High school students from Quakertown, Pennridge and Palisades school districts were in attendance, in addition to law enforcement officials, clergy, social workers and school board members.
The youth coalition is supported by a federal grant from the Department of Health and Human Services, which allows them to hire staff, complete a biannual youth survey and provide other social services in the Upper Bucks community.
“I gave a speech in the house about your drug take back program, which is a model for the nation and really a leader in the country,” Fitzpatrick said. “So I want to thank the coalition for giving me the opportunity to speak on the floor.”
Fitzpatrick also spoke about the Stop Oxy Abuse Act of 2011, a bill he cosponsored with Rep. Mary Mack, which would limit prescription of Oxycotin to use for the relief of severe-only pain instead of moderate-to-severe pain. Fitzpatrick said he hopes this will get more prescription drugs off the streets and out of the hands of youth.

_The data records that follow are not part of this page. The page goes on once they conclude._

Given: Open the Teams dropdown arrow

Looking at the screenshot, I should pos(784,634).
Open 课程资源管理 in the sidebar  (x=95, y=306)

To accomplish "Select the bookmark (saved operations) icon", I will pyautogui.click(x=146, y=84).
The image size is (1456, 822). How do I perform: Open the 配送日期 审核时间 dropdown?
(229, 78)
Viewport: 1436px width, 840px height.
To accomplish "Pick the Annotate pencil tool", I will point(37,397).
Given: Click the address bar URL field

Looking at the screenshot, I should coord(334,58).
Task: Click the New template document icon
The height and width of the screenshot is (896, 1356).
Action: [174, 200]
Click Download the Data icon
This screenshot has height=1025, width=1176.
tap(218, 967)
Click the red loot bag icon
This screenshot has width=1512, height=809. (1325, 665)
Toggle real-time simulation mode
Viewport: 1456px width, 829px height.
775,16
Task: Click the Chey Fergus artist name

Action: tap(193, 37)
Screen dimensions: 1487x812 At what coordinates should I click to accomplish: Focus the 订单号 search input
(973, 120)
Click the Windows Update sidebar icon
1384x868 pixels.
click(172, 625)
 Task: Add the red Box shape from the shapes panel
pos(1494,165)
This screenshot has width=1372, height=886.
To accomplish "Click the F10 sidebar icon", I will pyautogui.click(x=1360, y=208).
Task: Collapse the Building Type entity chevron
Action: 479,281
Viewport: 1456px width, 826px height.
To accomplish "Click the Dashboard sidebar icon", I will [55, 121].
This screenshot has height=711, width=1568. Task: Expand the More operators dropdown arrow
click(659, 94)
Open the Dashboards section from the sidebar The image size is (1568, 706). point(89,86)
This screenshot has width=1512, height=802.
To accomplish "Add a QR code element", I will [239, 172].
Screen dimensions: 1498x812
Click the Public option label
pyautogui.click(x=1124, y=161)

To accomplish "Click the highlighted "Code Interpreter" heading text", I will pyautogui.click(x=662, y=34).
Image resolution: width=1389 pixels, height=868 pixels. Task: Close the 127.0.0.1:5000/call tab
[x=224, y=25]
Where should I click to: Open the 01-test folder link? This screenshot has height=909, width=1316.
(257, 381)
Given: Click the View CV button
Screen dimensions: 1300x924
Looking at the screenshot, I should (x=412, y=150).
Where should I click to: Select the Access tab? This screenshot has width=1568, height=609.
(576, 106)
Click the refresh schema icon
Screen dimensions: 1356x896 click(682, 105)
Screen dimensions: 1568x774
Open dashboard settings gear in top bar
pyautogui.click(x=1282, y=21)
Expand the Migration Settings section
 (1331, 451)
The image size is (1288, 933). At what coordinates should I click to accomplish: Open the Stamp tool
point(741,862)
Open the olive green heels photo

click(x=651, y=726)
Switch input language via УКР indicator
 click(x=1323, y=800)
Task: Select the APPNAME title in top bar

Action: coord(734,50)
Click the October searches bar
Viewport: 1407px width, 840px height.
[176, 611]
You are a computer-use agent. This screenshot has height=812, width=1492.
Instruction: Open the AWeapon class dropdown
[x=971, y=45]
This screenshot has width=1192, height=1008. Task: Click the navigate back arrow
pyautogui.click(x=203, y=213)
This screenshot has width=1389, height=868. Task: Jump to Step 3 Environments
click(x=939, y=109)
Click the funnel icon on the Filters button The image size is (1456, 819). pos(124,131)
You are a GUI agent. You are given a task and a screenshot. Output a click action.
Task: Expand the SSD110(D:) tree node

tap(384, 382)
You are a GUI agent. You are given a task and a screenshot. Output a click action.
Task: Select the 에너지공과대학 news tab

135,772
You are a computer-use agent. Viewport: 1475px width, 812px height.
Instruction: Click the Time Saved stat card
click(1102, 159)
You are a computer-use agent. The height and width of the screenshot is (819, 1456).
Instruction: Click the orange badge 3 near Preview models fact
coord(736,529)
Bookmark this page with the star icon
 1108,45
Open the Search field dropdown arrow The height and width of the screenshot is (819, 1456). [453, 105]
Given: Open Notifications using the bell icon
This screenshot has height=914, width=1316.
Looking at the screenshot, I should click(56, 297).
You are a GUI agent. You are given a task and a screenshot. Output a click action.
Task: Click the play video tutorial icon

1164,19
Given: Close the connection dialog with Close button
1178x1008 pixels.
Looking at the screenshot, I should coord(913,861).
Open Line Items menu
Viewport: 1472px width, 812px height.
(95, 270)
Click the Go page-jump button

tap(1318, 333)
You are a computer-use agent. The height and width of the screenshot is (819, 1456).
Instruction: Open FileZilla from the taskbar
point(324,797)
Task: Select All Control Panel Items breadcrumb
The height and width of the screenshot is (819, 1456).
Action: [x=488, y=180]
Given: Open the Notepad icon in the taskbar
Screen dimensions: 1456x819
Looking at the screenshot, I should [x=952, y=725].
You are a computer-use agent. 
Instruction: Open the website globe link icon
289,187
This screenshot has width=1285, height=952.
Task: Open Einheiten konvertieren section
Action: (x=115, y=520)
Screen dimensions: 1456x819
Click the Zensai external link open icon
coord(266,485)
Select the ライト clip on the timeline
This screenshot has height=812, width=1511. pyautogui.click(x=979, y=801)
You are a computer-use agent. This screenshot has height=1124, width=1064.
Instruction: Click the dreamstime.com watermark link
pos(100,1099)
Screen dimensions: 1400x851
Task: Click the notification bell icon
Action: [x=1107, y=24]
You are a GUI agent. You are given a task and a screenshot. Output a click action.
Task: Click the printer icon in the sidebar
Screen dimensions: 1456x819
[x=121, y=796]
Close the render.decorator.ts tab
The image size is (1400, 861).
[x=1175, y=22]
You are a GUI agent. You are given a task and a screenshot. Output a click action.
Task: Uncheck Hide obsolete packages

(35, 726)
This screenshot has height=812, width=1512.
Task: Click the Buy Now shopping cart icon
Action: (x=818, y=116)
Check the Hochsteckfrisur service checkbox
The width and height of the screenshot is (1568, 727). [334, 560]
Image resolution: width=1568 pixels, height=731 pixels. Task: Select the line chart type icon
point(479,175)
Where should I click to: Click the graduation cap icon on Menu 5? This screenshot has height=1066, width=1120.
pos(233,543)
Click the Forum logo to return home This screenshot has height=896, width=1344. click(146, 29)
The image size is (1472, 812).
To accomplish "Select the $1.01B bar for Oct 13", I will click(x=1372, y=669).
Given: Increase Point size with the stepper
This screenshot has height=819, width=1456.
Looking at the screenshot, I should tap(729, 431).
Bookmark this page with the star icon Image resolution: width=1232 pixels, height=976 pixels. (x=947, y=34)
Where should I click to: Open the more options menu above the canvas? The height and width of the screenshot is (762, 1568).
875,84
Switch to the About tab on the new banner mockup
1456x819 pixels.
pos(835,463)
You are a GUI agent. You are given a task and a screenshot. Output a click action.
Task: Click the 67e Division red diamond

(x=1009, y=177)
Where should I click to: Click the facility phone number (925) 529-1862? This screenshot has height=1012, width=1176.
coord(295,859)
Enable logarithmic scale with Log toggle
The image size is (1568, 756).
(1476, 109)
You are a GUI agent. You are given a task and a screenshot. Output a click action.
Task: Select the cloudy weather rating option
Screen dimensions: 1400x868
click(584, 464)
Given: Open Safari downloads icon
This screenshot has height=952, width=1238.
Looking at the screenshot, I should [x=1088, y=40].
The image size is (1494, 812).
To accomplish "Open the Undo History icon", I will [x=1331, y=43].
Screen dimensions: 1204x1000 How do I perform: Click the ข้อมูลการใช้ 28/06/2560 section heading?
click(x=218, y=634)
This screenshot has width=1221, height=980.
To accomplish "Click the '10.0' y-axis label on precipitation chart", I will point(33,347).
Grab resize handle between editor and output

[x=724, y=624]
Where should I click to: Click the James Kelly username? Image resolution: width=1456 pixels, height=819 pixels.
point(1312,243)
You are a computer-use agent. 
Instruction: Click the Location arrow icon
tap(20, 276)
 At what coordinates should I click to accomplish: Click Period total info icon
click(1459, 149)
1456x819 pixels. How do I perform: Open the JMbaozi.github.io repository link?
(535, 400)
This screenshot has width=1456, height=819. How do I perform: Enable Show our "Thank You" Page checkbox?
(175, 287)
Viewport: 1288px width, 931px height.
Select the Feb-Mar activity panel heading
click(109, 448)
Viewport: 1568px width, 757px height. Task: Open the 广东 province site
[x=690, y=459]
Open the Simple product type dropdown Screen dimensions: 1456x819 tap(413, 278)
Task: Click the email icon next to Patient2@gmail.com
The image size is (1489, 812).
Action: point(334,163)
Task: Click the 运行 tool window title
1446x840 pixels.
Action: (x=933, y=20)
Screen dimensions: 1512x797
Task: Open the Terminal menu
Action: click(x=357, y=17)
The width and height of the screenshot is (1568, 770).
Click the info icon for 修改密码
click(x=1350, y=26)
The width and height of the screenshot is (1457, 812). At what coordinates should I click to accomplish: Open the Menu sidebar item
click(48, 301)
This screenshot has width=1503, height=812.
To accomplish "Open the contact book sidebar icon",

Following Fitzpatrick’s introduction, UPHCHY’s community mobilizer, Lee Rush, presented the results of this year’s youth survey.
Eighth-, 10th- and 12th-grade students participate in the survey, so each year, two-thirds of the students who participated in the last survey participate again.
This year, 2,711 youths completed the survey. The questions focused on drug and alcohol usage and availability.
“The number of eighth-graders who said they’ve drank in the past 30 days is at the lowest it’s been since we began these surveys,” Rush said.
The percentage of eighth-graders who recently drank dropped from the last survey’s from 18 percent to 10 percent.
Rush added that he sees tremendous opportunity with the eighth-grade class to reduce the tendency to drink before the kids get to high school.
The survey also found that a majority of all youths do not regularly use alcohol, tobacco or marijuana — 71 percent, 88 percent and 84 percent, respectively.
After the results of the survey were presented, community members were able to participate in small group discussions with youths. The group discussions focused on the positive and negative outcomes of drinking.
Following the discussions, some of the highlights were presented. One group’s negative response focused on the guilt of disappointing your parents.
Pennridge School Board member Sue Furlong was also in attendance.
“Lee Rush comes to a lot of our meetings and this was an opportunity to see how he operates in our community,” Furlong said. “I think alcohol is one of the most destructive things that we allow in our society. I think it’s very important to convey to children the dangers of drinking.”